E se pessoas se tornam objetos e passam a pertencer à cultura tanto quanto as outras propriedades, podem ser assassinadas? Eu não defenderia essa interpretação, porque acredito que as pessoas, por mais que reprimam isso, sempre vão buscar autonomia. Nunca serão objetos por escolha, portanto nada justifica que eu os mate por se comportarem como objetos. Os assassinatos que V cometeu eram uma vingança pessoal. Apenas ele podia se vingar dessa forma, e não sem dar a própria vida em troca. Ele aproveitou a sua vingança pessoal para lutar por algo mais que pessoal, e não o contrário. Nós sofremos a violência da cultura, mas todos sofrem. Não podemos fazer vingança contra um homem por um ato da cultura, e de nada adiantaria, pois simplesmente seriam substituídos. V se encontrava numa posição especial, foi torturado até perder a identidade. Sua vingança se tornou sua identidade, a única coisa que dava sentido à sua vida. Mas sua vida perderia o sentido depois que a vingança fosse realizada, por isso ele transformou um ato pessoal numa manifestação que fizesse sentido a todas as pessoas. Todas elas puderam se identificar entre si no fato terem suas vidas impossibilitadas pela cultura.

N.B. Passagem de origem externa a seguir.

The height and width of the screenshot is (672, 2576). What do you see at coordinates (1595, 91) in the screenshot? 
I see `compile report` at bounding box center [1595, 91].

V nos lembra da impossibilidade de se viver numa cultura de domínio, esta é sua verdadeira obra, e não matar tiranos ou explodir o parlamento. Sabemos que essas ações por si só seriam inúteis. Com base nisso, podemos dizer se quebrar o cinema foi um mero ato de vandalismo ou um ato de “legítima revolta” em resposta à violência que foi cometida: tentar transformar uma boa mensagem sobre o totalitarismo num produto vendável que banaliza um questionamento sério, que transforma a realidade numa ficção. Que diz, em outras palavras: “Anarquismo é divertido, porque tem explosões e lutas, mas é só de mentirinha”. É triste ver as pessoas saírem do cinema “de alma lavada”, pois enquanto lavamos nossa alma com alvejante, nossa autonomia está sendo jogada no lixo.